__Directions for this task__: Pick out the lines below that contain the string "will" and copy them all.

+++ Records provided +++

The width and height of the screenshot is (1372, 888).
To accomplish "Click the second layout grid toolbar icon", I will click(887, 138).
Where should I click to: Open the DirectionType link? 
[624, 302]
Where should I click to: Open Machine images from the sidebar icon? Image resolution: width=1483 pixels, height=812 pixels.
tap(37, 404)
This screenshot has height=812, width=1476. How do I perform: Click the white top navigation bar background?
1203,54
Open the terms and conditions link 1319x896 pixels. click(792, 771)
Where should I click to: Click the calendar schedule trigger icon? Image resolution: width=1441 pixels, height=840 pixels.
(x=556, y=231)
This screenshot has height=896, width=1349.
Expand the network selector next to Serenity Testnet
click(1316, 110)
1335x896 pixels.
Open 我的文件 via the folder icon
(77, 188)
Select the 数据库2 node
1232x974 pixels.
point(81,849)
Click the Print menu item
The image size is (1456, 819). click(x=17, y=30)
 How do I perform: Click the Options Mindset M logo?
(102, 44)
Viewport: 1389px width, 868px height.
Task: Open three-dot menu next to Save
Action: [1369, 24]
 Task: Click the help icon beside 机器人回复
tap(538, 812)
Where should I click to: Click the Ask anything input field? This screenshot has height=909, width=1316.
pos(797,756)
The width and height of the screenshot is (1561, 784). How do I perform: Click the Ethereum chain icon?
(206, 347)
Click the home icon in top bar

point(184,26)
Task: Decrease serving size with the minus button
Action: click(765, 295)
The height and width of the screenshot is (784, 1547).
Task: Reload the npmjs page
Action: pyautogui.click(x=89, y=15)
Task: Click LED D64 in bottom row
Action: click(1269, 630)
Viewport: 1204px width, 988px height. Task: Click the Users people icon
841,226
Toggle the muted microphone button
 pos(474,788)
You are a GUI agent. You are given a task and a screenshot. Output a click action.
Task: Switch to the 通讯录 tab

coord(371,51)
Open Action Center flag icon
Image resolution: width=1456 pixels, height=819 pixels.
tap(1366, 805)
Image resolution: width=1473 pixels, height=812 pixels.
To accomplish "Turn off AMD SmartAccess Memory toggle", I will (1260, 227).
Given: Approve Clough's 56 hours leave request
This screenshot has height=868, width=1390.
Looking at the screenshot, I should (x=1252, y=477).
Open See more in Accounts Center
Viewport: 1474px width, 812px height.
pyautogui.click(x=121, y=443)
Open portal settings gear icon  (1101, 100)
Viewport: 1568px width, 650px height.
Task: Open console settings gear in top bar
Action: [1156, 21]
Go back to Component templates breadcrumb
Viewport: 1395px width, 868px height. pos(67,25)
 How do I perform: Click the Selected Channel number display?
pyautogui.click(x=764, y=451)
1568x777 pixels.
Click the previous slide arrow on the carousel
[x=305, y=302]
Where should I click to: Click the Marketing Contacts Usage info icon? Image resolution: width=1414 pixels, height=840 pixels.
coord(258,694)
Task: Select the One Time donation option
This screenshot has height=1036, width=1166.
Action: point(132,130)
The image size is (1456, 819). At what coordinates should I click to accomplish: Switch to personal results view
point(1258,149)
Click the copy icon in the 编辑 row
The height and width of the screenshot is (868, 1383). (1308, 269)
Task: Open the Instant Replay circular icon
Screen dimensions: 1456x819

+++

__Task answer__:
To accomplish "Click the second layout grid toolbar icon", I will click(887, 138).
To accomplish "Turn off AMD SmartAccess Memory toggle", I will (1260, 227).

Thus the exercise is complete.